De rechtbank komt op grond van het voorgaande tot de volgende beslissing.
Verklaart bewezen dat verdachte het ten laste gelegde heeft begaan zoals hiervoor in rubriek 5 is vermeld.
Verklaart niet bewezen wat aan verdachte meer of anders is ten laste gelegd dan hiervoor is bewezen verklaard en spreekt verdachte daarvan vrij.
Het bewezen verklaarde levert op:
Poging tot zware mishandeling.
Verklaart het bewezene strafbaar.
Verklaart verdachte,
[verdachte], daarvoor strafbaar.
Gelast dat verdachte ter beschikking wordt gesteld en beveelt dat hij van overheidswege wordt verpleegd.

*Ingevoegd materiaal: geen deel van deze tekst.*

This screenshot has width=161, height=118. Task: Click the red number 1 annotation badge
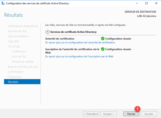[137, 109]
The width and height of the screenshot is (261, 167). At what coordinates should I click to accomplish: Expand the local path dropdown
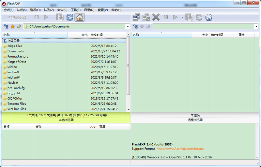[128, 27]
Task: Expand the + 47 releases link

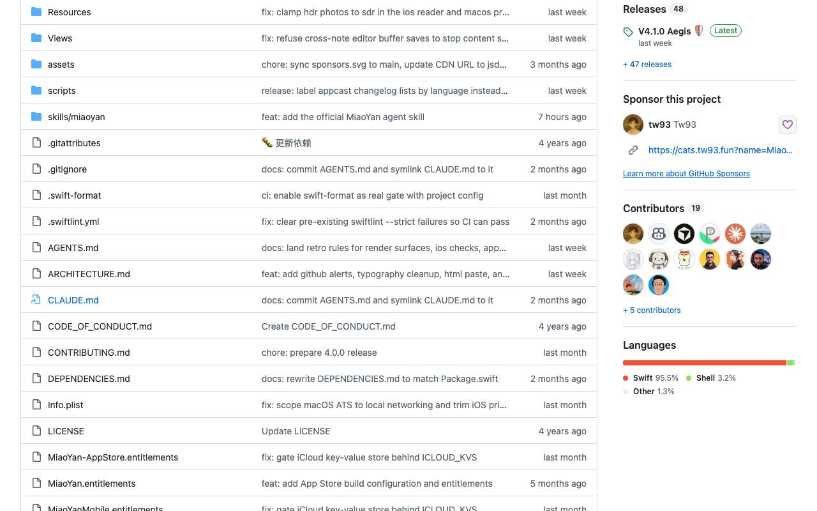Action: click(647, 65)
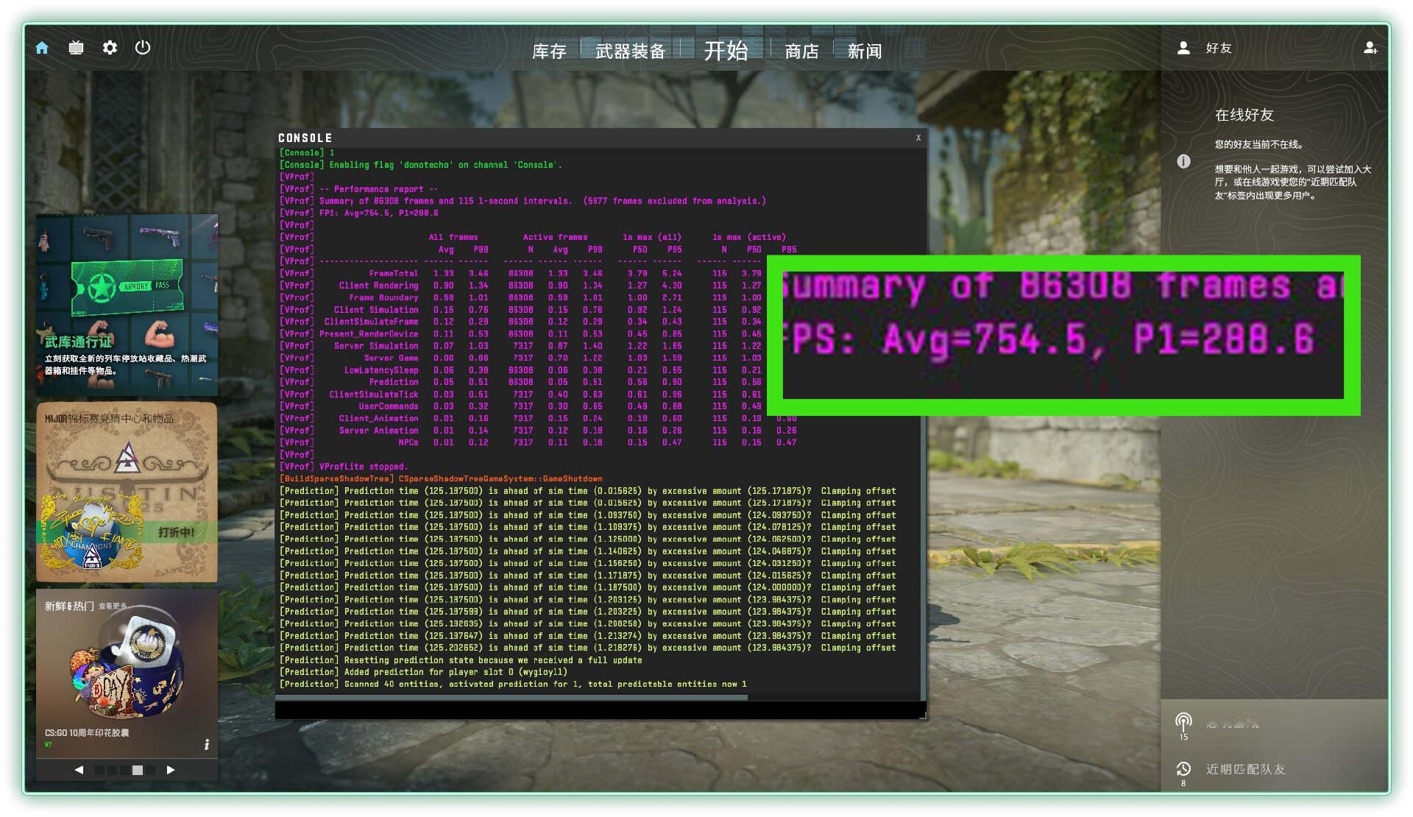The width and height of the screenshot is (1413, 817).
Task: Open the settings gear icon
Action: [x=110, y=48]
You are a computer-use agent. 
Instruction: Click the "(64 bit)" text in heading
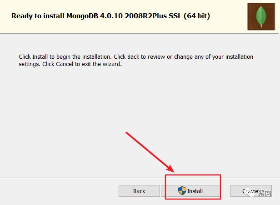pyautogui.click(x=197, y=16)
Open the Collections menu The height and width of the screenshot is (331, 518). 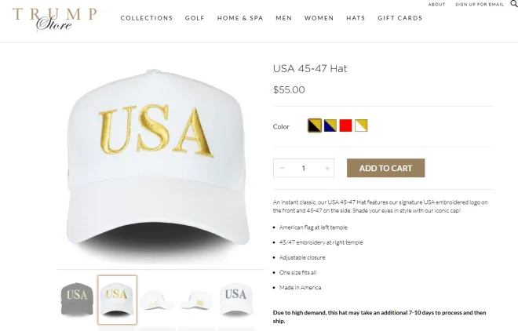click(x=147, y=18)
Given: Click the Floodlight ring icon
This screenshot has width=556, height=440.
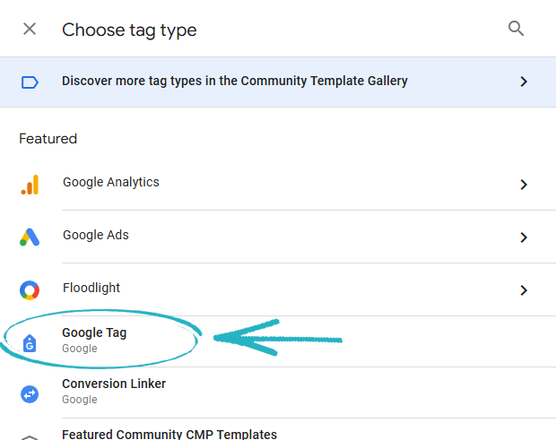Looking at the screenshot, I should [30, 290].
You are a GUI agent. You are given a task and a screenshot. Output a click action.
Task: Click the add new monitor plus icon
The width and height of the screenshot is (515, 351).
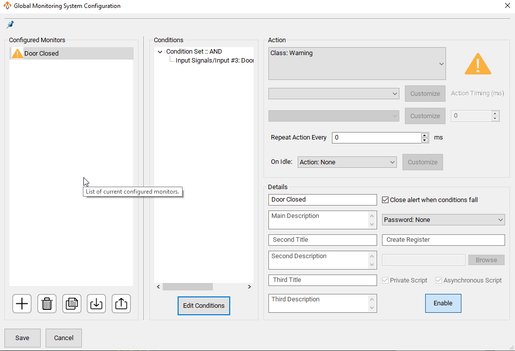[x=22, y=303]
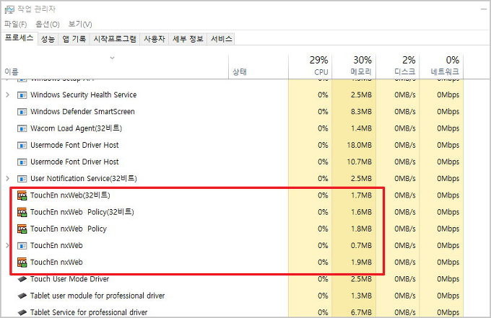Image resolution: width=491 pixels, height=318 pixels.
Task: Click the Windows Security Health Service icon
Action: point(22,95)
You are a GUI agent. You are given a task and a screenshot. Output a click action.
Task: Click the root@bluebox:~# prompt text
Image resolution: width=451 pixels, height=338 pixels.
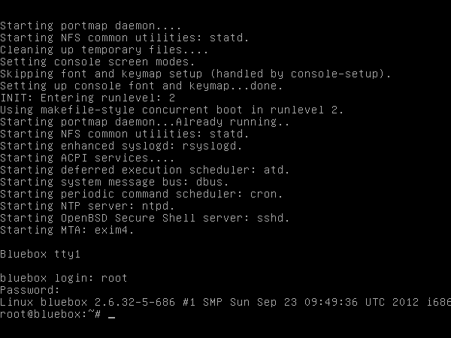point(50,314)
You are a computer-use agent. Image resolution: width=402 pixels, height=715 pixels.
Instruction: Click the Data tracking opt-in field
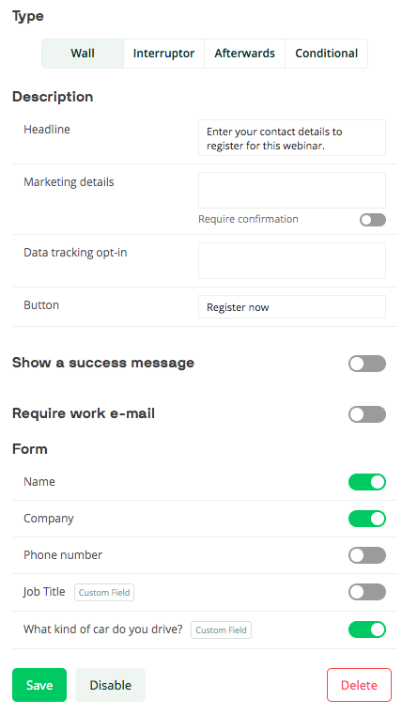tap(292, 261)
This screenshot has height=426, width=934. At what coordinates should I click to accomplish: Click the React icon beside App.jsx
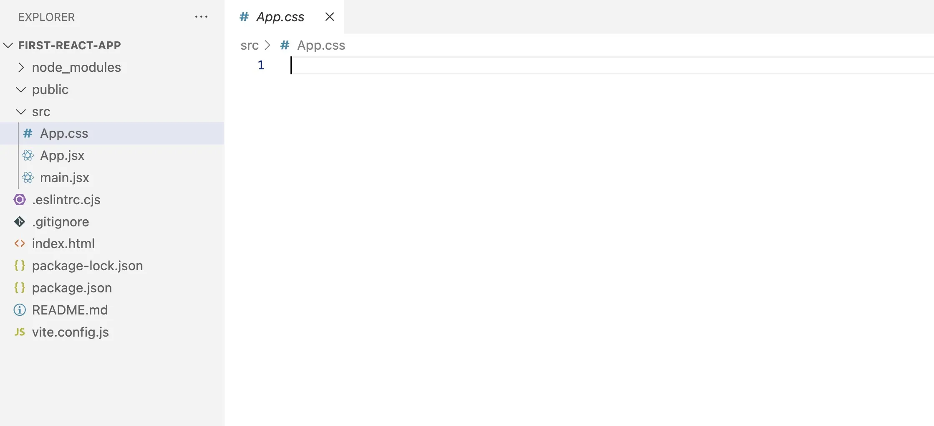[x=28, y=155]
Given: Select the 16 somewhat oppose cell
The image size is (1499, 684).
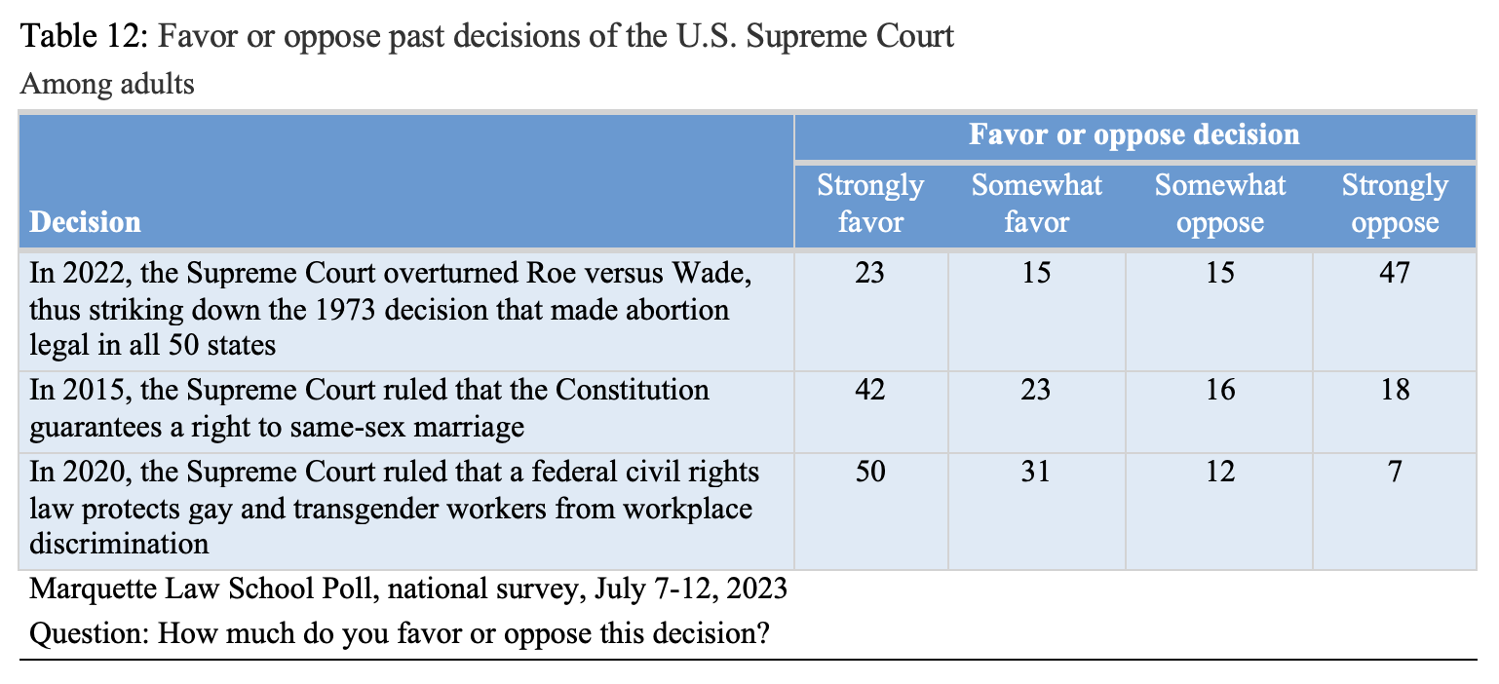Looking at the screenshot, I should coord(1219,390).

Wijst af de vordering tot tenuitvoerlegging in de zaak met parketnummer 09/819820-14.
Dit vonnis is gewezen door
mr. K.A. Brunner, voorzitter,
mrs. S. van Eunen en M.T.C. de Vries, rechters,
in tegenwoordigheid van mr. M. Spliet, griffier,
en uitgesproken op de openbare terechtzitting van deze rechtbank van 7 juni 2017.